Re: Java Tutorial, Concurrency trail

From:
Patricia Shanahan <pats@acm.org>
Newsgroups:
comp.lang.java.programmer
Date:
Thu, 17 Feb 2011 05:22:37 -0800
Message-ID:
<qOudnR4qr6qCvMDQnZ2dnUVZ_oqdnZ2d@earthlink.com>
On 2/17/2011 4:53 AM, Ian wrote:

Hi all,

I have a question regarding the Java tutorial, concurrency trail, which
contains an example of deadlock between two bowing friends.

http://download.oracle.com/javase/tutorial/essential/concurrency/deadlock.html

There is a forum question on this subject, but I don't believe the OPs
question is answered properly:

http://forums.oracle.com/forums/thread.jspa?threadID=1140695&tstart=120.

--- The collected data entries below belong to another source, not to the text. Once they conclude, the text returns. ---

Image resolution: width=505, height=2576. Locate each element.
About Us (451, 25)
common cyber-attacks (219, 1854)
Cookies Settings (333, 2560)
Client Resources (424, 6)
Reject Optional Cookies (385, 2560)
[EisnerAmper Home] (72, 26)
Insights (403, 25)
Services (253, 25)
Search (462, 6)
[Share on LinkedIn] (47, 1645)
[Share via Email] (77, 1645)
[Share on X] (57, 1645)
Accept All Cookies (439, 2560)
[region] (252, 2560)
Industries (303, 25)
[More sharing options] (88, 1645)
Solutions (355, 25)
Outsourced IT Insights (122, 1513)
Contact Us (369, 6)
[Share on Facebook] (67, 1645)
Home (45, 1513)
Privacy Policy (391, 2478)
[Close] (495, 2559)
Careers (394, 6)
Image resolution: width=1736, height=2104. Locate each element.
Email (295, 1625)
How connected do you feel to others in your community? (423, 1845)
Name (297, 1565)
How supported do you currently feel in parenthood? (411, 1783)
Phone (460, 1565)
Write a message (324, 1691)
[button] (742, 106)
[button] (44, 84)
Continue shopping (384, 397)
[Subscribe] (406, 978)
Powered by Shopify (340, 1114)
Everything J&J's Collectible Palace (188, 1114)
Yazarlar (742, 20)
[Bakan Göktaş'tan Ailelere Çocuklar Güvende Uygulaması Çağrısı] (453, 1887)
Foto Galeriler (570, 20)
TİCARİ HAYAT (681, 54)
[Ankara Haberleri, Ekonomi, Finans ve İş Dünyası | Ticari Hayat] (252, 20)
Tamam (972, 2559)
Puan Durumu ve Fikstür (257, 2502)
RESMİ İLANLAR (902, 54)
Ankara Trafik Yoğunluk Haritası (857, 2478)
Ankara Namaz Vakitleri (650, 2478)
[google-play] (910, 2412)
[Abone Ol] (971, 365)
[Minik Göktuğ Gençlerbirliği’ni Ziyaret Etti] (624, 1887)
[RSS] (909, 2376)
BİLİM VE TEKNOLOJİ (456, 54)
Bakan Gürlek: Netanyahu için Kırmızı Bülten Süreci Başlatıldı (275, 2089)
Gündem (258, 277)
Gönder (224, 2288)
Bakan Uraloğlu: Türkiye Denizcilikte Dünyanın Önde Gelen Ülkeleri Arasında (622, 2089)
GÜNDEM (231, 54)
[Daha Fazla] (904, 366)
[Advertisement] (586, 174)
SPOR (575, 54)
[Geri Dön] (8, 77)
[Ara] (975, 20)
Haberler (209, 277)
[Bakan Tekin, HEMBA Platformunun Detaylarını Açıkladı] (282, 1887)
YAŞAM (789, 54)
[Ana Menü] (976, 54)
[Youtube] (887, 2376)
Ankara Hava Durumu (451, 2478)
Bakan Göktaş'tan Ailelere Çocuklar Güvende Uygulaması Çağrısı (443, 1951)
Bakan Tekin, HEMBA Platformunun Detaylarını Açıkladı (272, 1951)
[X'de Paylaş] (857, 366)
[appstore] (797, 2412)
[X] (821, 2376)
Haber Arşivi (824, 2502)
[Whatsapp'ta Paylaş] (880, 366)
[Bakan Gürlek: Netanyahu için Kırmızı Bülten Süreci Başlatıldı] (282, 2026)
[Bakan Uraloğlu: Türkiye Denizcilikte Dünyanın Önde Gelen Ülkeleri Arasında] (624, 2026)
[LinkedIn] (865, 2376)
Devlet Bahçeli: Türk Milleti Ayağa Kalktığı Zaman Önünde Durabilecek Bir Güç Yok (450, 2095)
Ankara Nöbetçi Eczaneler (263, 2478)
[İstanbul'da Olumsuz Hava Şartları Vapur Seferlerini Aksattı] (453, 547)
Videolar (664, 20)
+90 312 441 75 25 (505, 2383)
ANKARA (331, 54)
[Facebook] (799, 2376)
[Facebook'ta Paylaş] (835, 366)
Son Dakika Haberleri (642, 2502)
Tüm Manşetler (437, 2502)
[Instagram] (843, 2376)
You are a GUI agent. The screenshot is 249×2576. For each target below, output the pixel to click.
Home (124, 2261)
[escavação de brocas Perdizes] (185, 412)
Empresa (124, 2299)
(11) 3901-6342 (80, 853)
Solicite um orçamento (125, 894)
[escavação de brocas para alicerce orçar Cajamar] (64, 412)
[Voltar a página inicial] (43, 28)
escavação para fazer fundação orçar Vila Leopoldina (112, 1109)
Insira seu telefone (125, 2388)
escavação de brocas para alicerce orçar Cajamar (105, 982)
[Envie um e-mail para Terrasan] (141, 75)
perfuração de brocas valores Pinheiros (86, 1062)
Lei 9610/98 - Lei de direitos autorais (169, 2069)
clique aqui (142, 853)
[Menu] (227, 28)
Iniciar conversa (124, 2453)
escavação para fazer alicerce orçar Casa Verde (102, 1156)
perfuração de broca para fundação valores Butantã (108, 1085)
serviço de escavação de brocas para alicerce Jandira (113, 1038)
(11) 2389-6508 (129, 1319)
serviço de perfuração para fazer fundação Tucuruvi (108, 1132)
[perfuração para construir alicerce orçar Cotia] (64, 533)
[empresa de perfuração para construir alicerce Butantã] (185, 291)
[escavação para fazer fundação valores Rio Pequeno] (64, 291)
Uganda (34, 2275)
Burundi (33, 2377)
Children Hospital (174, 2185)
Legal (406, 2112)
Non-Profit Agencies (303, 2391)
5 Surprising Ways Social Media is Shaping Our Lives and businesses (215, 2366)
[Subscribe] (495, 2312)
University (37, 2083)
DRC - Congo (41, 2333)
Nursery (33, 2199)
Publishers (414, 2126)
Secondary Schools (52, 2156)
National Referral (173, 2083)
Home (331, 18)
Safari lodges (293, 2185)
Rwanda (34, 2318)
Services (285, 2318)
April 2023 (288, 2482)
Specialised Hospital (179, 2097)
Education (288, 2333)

I have observed the same results as the OP, but I can't reconcile what
happens with any of the tutorial material (the code is pretty much
posted into the tutorial without detailed comment). Is anyone here
familiar with that code?


No, but it is a quite readable, simple example of a classic problem, so
I'm going to comment anyway.

As far as I can tell, alphonse's thread (by this I mean the first one)
grabs the default monitor for the synchronized bow method, and gaston's
thread (ie the second one) should be blocked, so how does gaston's
thread acquire the lock at all?


Monitors are not associated with methods but with objects. A
synchronized non-static method uses the monitor for the object that its
"this" references. I think the main problem with your analysis is
thinking in terms of *the* monitor for the bow method.

The example code uses two monitors, each associated with one of the two
Friend objects. For convenience, I'm going to call them MonitorA and
MonitorG. I'll also call the two threads ThreadA and ThreadG.

Consider the following sequence:

ThreadA calls Alphonse's bow method, locking MonitorA

ThreadG calls Gaston's bow method, locking MonitorG

ThreadA, from Alphonse's bow method, and therefore still holding
MonitorA, calls Gaston's bowBack method. The method is synchronized on
MonitorG, currently held by ThreadG, so ThreadA is blocked.

ThreadG, from Gaston's bow method, and therefore still holding MonitorG,
calls Alphonse's bowBack method. It is synchronized on MonitorA,
currently held by ThreadA, so ThreadG is blocked.